P53: Revealing the Unusual Suspect: a Study and Field Cancerization Minireview.

Abstract

Oral carcinogenesis is a multistep process in which clinically recognizable prestages (leukoplakia and erythroplakia) occasionally occur [1]. Head and neck squamous cell cancer (HNSCC) is often associated with widespread epithelial histopathological alterations and despite successful treatment of a primary head and neck cancer, there is a high likelihood of occurrence of a second primary tumor similarly as seen in cases of upper aerodigestive tract and lung cancers [2]. These observations led Slaughter et at [3] to propose the concept of “field cancerization”; the hypothesis that there are carcinogen-induced changes throughout the mucosa of the upper aerodigestive tract of head and neck cancer patients.

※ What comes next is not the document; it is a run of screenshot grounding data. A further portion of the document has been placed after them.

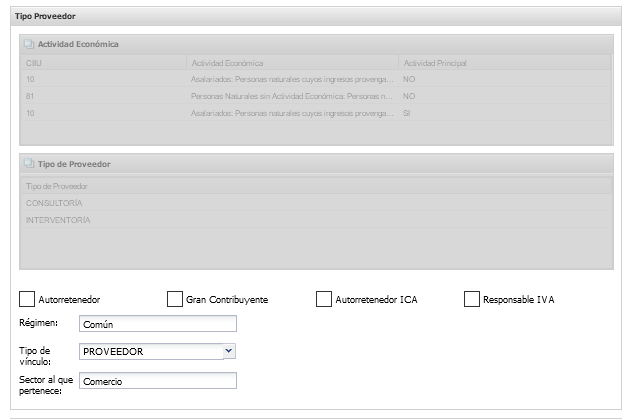Viewport: 634px width, 419px height.
Task: Click the Actividad Principal column header
Action: coord(503,62)
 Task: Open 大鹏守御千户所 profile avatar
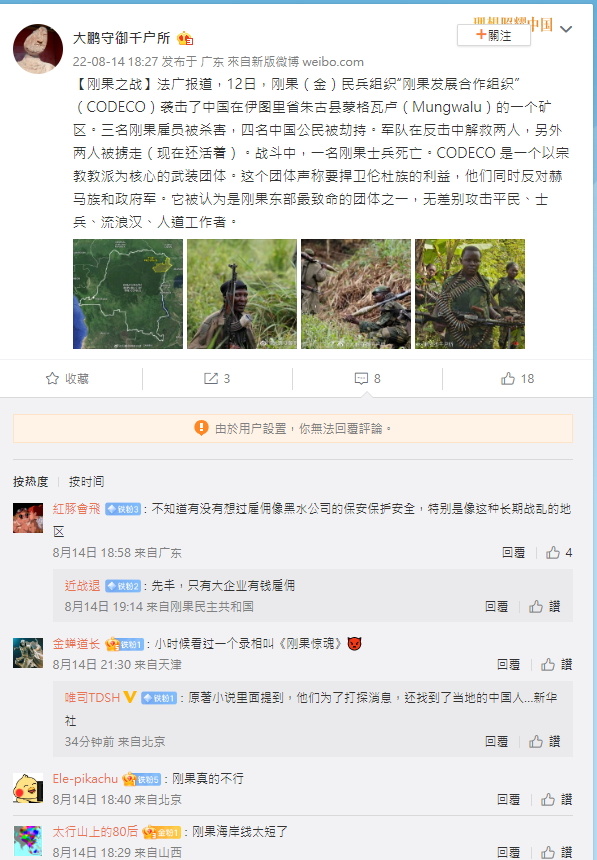(38, 48)
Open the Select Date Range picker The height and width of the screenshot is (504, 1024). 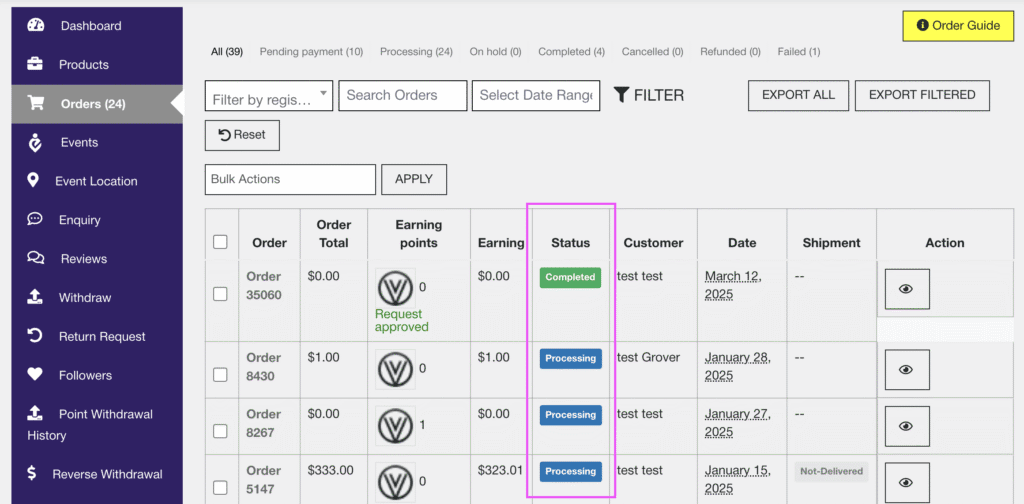(x=536, y=96)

Originally, it was thought that all second primary tumors develop independently after widespread epithelial exposure to carcinogens [3]. In contrast, several other reports suggested that at least a proportion of second primary tumors in HNSCC patients have arisen from one clonal cell population which is excepted presently [4, 5]. Various mechanisms have been proposed to explain this proposed common clonal origin of second primary tumors such as shedding of premalignant cells into the saliva and implantation at other sites [4, 6] or lateral migration of isolated premalignant cells [4, 5]. Braakhuis et al. [7] proposed the patch field carcinoma model to explain progression of genetically altered stem cell to carcinoma in normal oral mucosa. This genetically altered clone of cell expands laterally even greater than 7 cm in diameter [7]. With further more genetic hits in the predisposed area malignant transformation might happen at different areas of hits, which explain the concept of second primary tumor. Accumulation of mutations in oncogenes and tumor suppressor genes is a major genetic molecular mechanism of tumor development. Among the tumor suppressor genes, inactivation of the p53 gene is one of the most frequent events [8]. Thus the aim of the present study was to evaluate the concept of field cancerization using p53 as a marker of field change in a case of patient who presented with multiple lesions ranging from premalignancy to malignant oral squamous cell carcinoma.